SUPPLIED PASSAGE >>
Since transpiling the reference code to JS resulted in poor performance, the anonymization code will stay in dotnet.
Furthermore, I don't think it is a good idea to manually build the query AST in JS land. It couples the Frontend and Backend internals too much. Sending a SQL statement feels cleaner.

As input we send: filename, query statement, anonymization settings.
As output we get: query result or an error.

Option 1: anonymize using the CLI.

We pass the input as command-line arguments , we get back the query result (as either CSV or JSON) in the stdout stream or we get an error in stderr stream.

PROs:

  • We don't need to have .NET code in the publisher repository;
  • It keeps the reference code separate from the GUI and free of pollution with Frontend concerns;
  • Allows for easy automatization, as all the functionality is easily accessible from the CLI;
  • Makes sure the reference tool works as intended from the CLI (since the Frontend depends on it).

SUPPLIED INFORMATION >>

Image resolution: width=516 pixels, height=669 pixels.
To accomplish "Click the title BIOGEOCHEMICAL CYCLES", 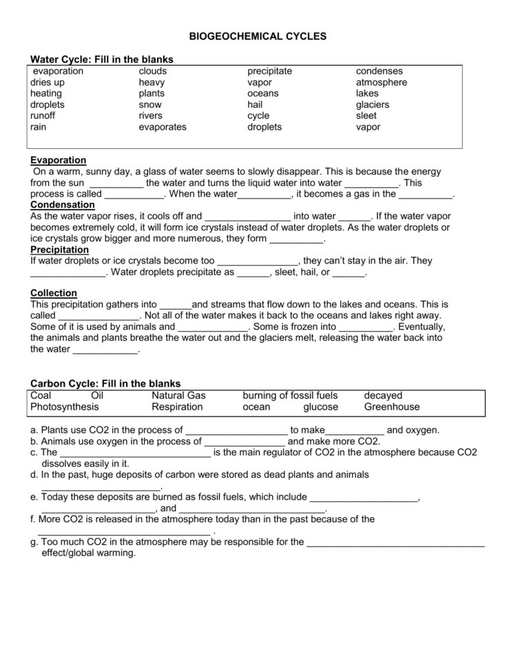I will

WHAT IS REQUIRED >>
Answer these questions from the passage on the anonymization code:
1. What result did transpiling the reference code to JS produce?
2. What three items are sent as input?
3. Under Option 1, in which stream is an error returned?

OUTPUT OF THE EXERCISE >>
1. Poor performance.
2. The filename, the query statement, and the anonymization settings.
3. The stderr stream.